Du kannst sogar als Standardsuchmaschine „DuckDuckGo“ festlegen. Mit DuckDuckGo surfst du unerkannt im Web. Safari ist der erste Browser, der diese Option standardmäßig anbietet. Als zusätzlichen Schutz haben wir eine herunterladbare Erweiterung für Safari integriert, um böswilligen Inhalt zu blockieren, der die Adressen der von dir besuchten Seiten sammelt.

Schütze die Privatsphäre deiner Kinder.

Du kannst auf deinem Apple Gerät ganz einfach die Kindersicherung einrichten und festlegen, welche Websites deine Kinder besuchen können, welche Fernsehsendungen und Filme sie ansehen dürfen, ob sie Zugriff auf FaceTime und die Kamera haben und sogar ob sie Apps anderer Anbieter laden können. Da die Kindersicherung und die Einschränkungen gerätespezifisch sind, sollten sie auf allen Apple Geräten konfiguriert werden, die dein Kind benutzt.
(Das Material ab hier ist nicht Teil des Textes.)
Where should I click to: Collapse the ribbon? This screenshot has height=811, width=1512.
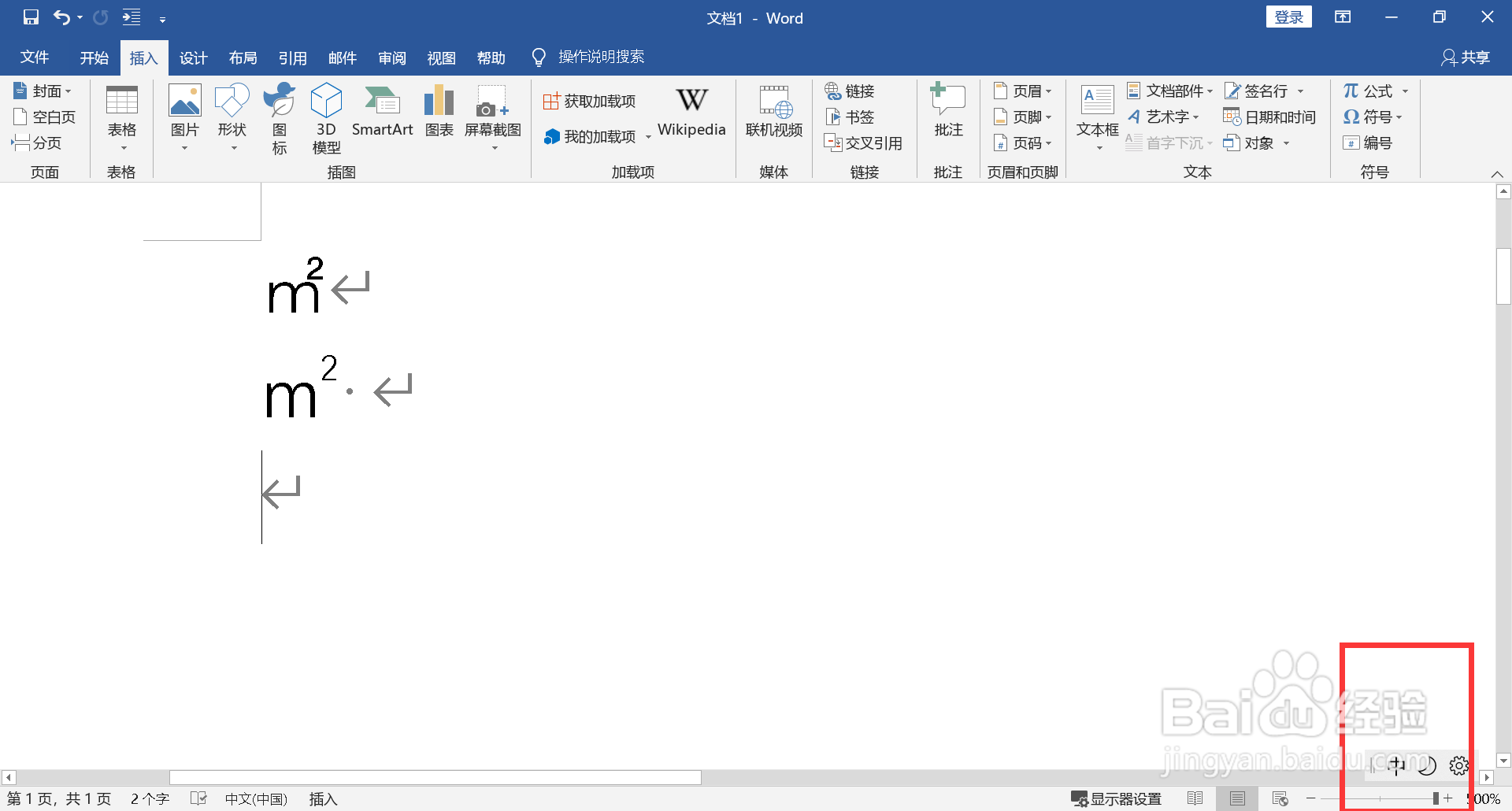[1498, 174]
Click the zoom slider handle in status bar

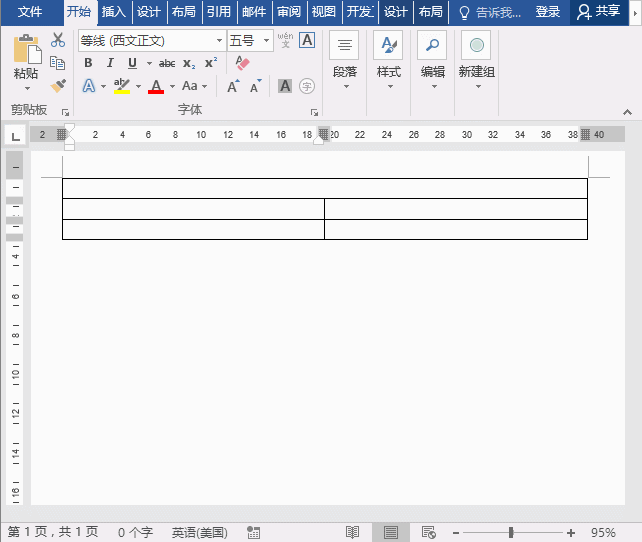pyautogui.click(x=511, y=532)
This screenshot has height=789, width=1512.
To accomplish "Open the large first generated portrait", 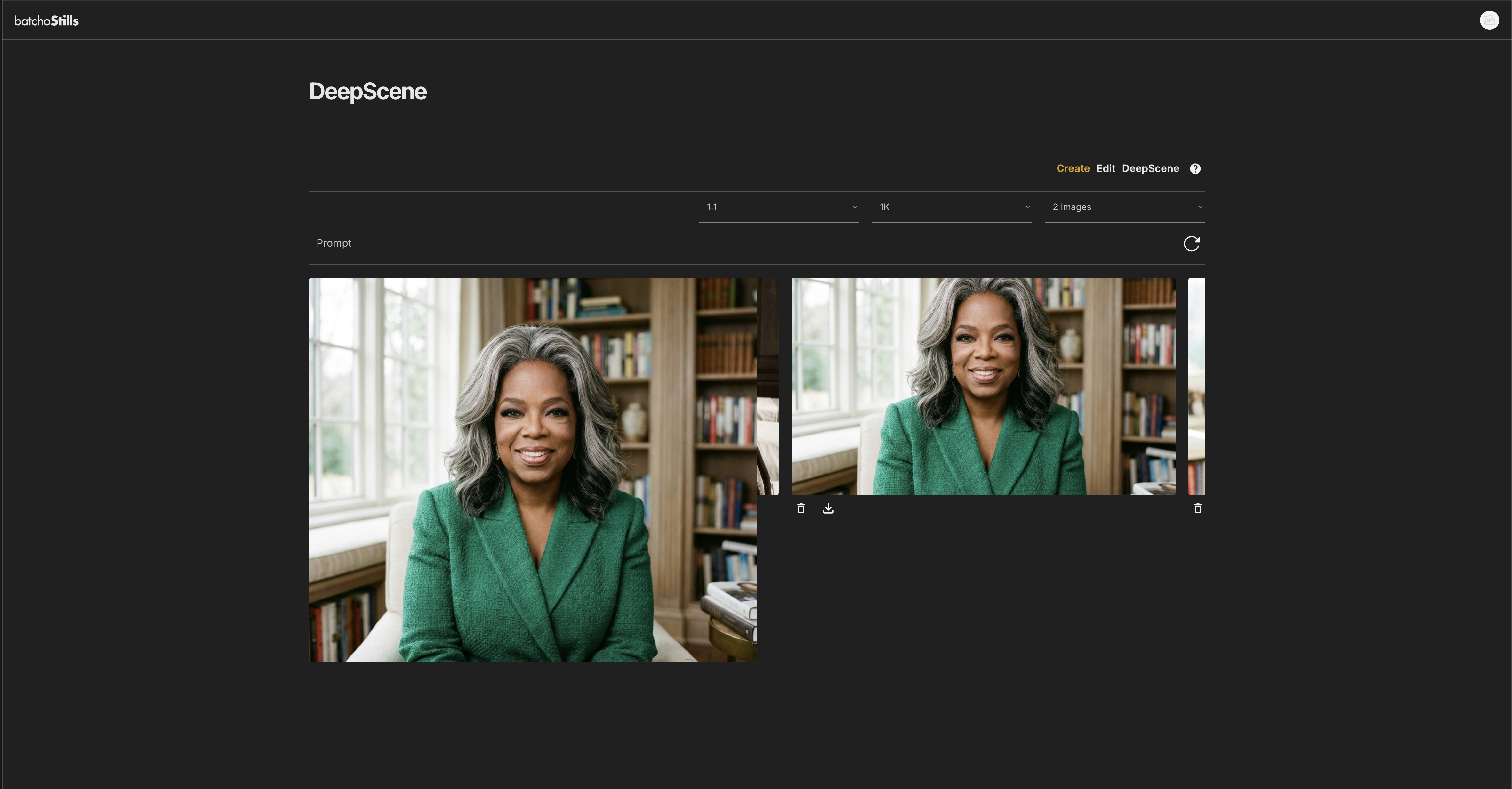I will tap(532, 470).
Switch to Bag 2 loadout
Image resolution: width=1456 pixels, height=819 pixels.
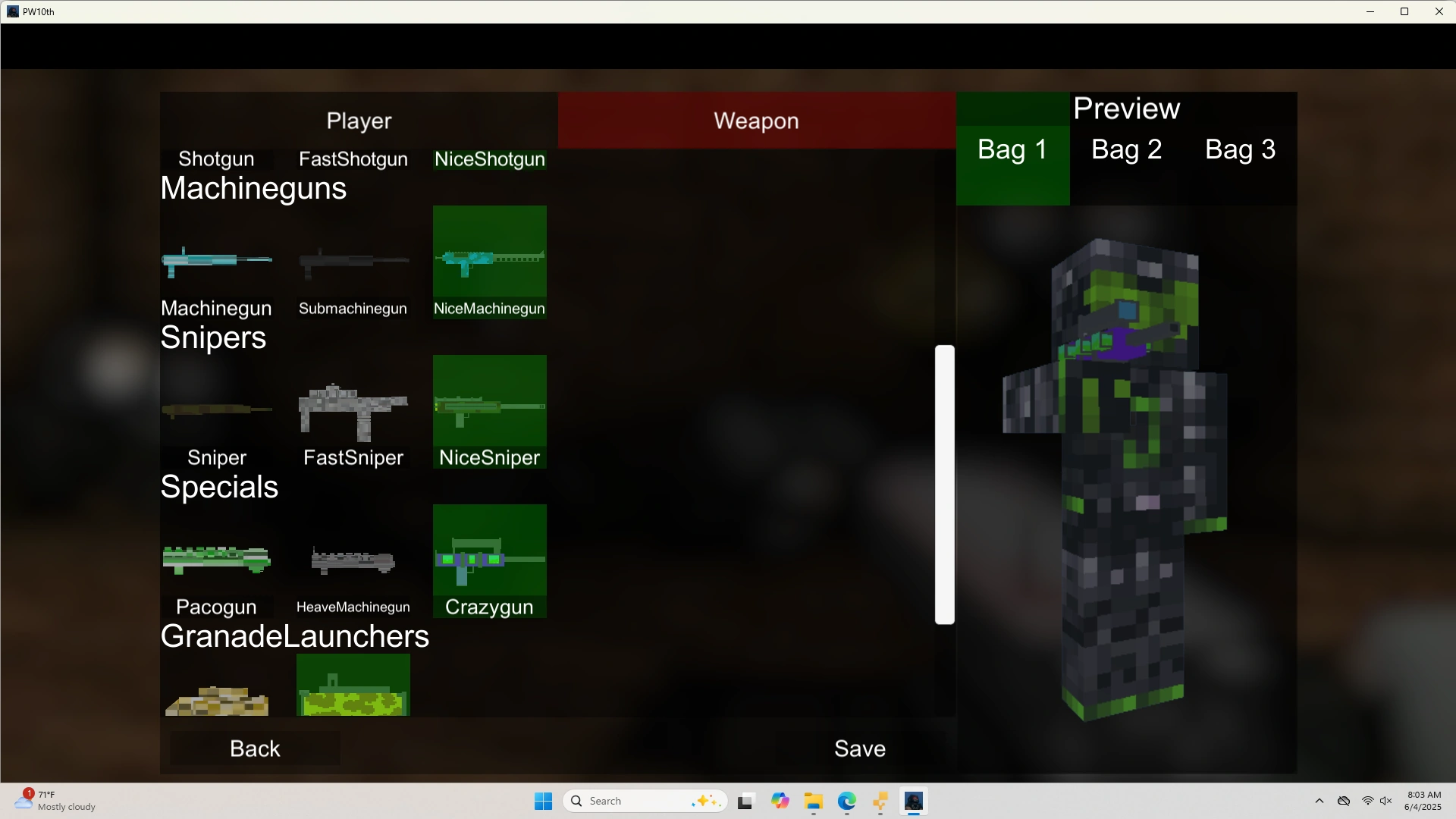click(1126, 149)
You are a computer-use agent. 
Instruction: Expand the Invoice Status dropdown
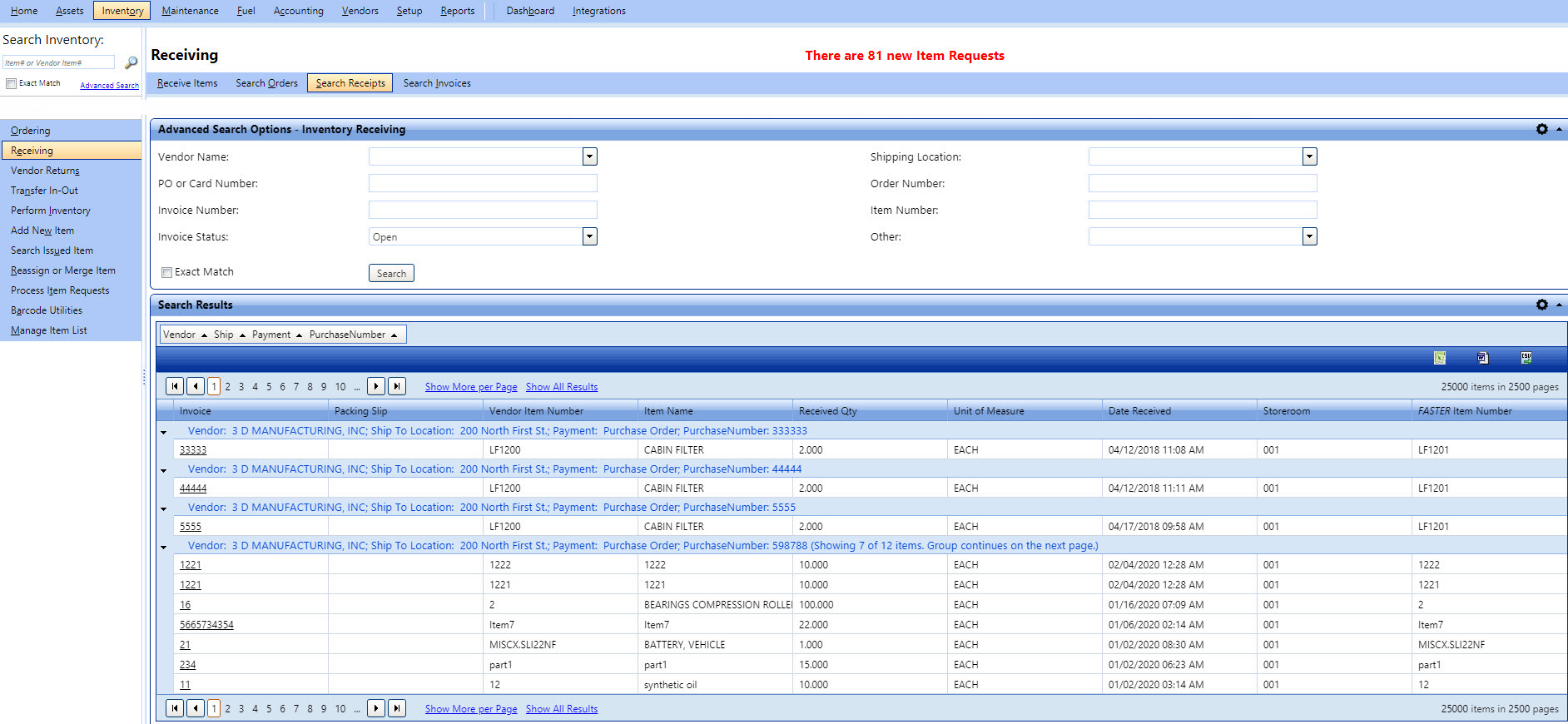pyautogui.click(x=589, y=236)
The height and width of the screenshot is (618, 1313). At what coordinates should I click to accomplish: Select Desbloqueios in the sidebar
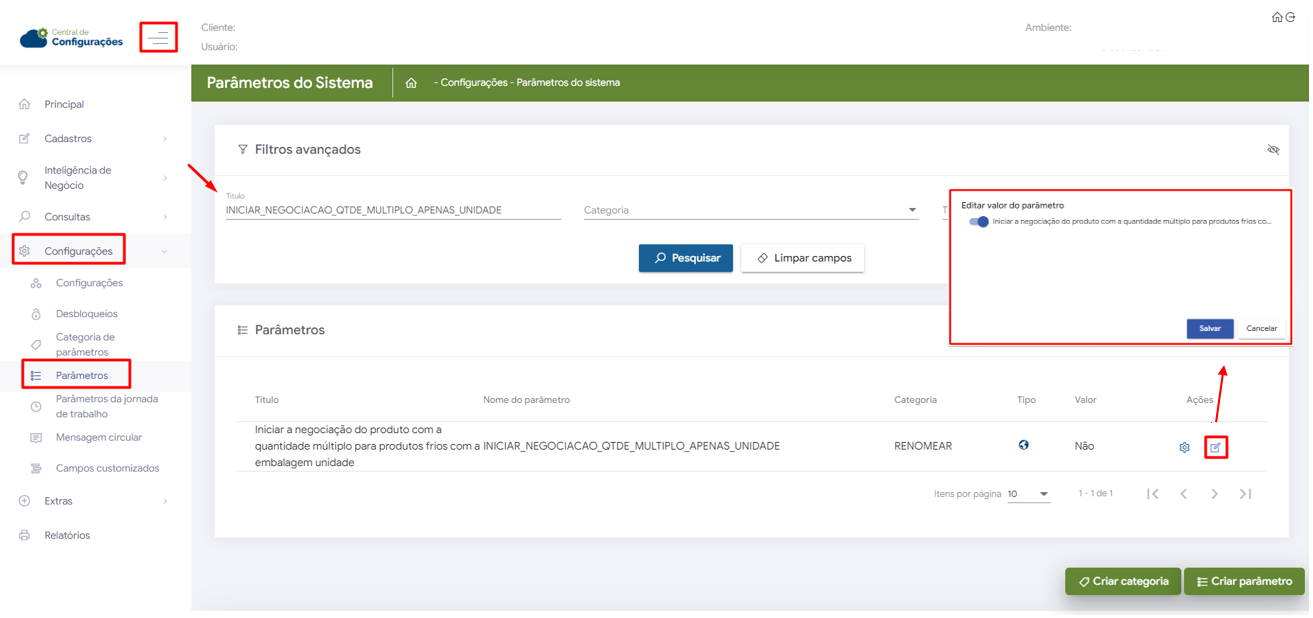[87, 314]
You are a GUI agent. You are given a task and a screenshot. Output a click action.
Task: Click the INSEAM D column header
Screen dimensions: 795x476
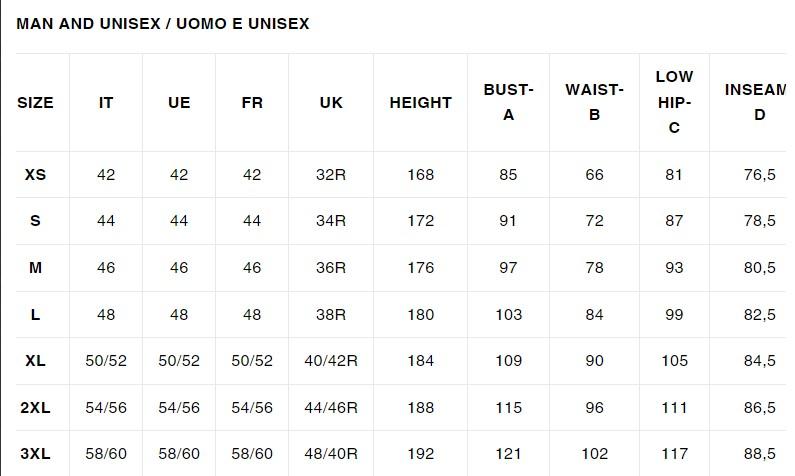pyautogui.click(x=758, y=102)
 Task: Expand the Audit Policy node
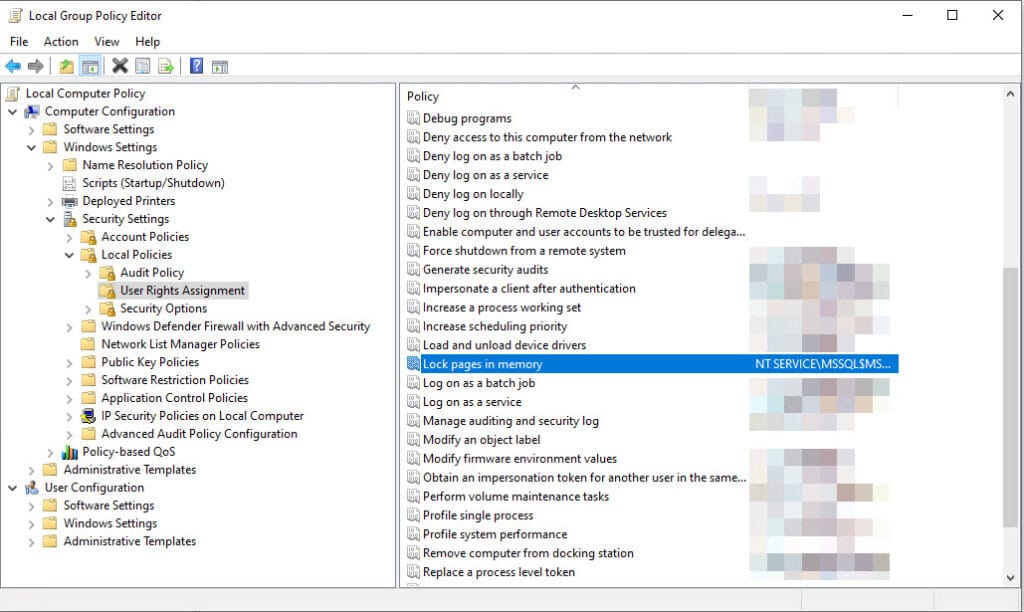[x=88, y=272]
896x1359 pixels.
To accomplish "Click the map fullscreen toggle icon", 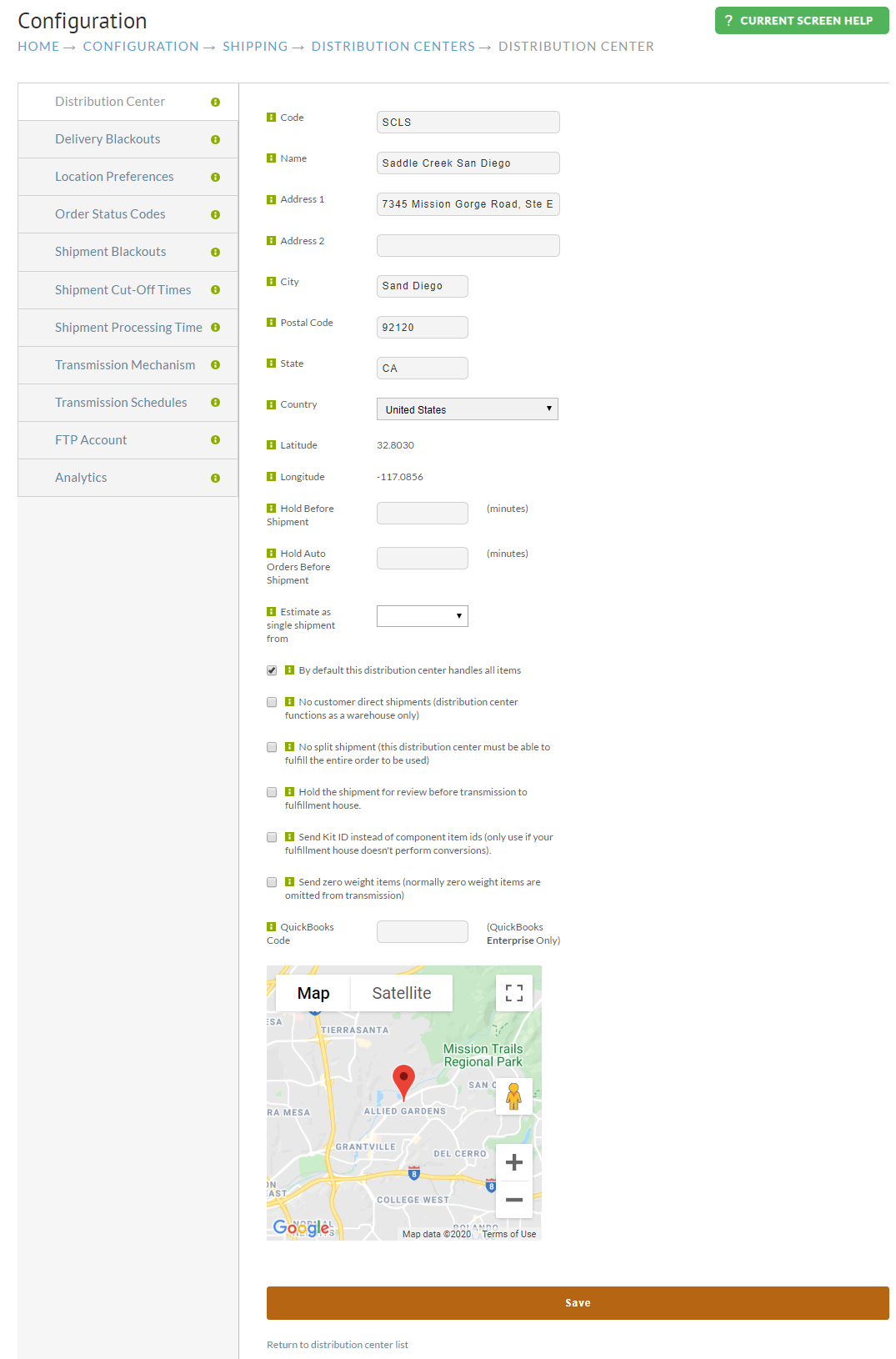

Mit der Familienfreigabe können Kinder eine eigene Apple ID erhalten. Das ist bislang einmalig bei großen mobilen Plattformen. Wir haben „Vor dem Kaufen gefragt werden“ (Einkäufe und In-App Käufe müssen erst von einem Erziehungsberechtigten bestätigt werden) und andere Hilfsmittel entwickelt, mit denen du mehr Kontrolle darüber hast, was deine Kinder mit ihrer Apple ID kaufen können. Apple IDs für Kinder können nur mit Einwilligung eines Erziehungsberechtigten eingerichtet werden. Wir helfen Erwachsenen dabei, die Aktivität und Inhalte des Kindes im Auge zu behalten.

Weitere Infos zur Familienfreigabe

Bestimme selbst, ob du Diagnosedaten bereitstellen willst.

Du kannst anonym technische Daten an Apple senden, mit denen wir unsere Produkte und Dienste verbessern können. Wenn du uns dabei unterstützen möchtest, kannst du an unserem Diagnose- & Nutzungsprogramm teilnehmen und anonymisierte Daten zu deinem Gerät und deinen Apps einsenden. Dafür wird deine ausdrückliche Zustimmung benötigt. Du kannst die Daten auf deinem Gerät einsehen und das Senden der Daten jederzeit einstellen. Apple gibt diese Daten an keine Behörde weiter.

iOS verfügt außerdem über erweiterte Diagnosefähigkeiten, die beim Debugging oder Beheben von Problemen mit deinem Gerät nützlich sein können. Diese erweiterten Diagnosefähigkeiten senden ohne zusätzliche Tools und deine ausdrückliche Zustimmung keine Daten an Apple.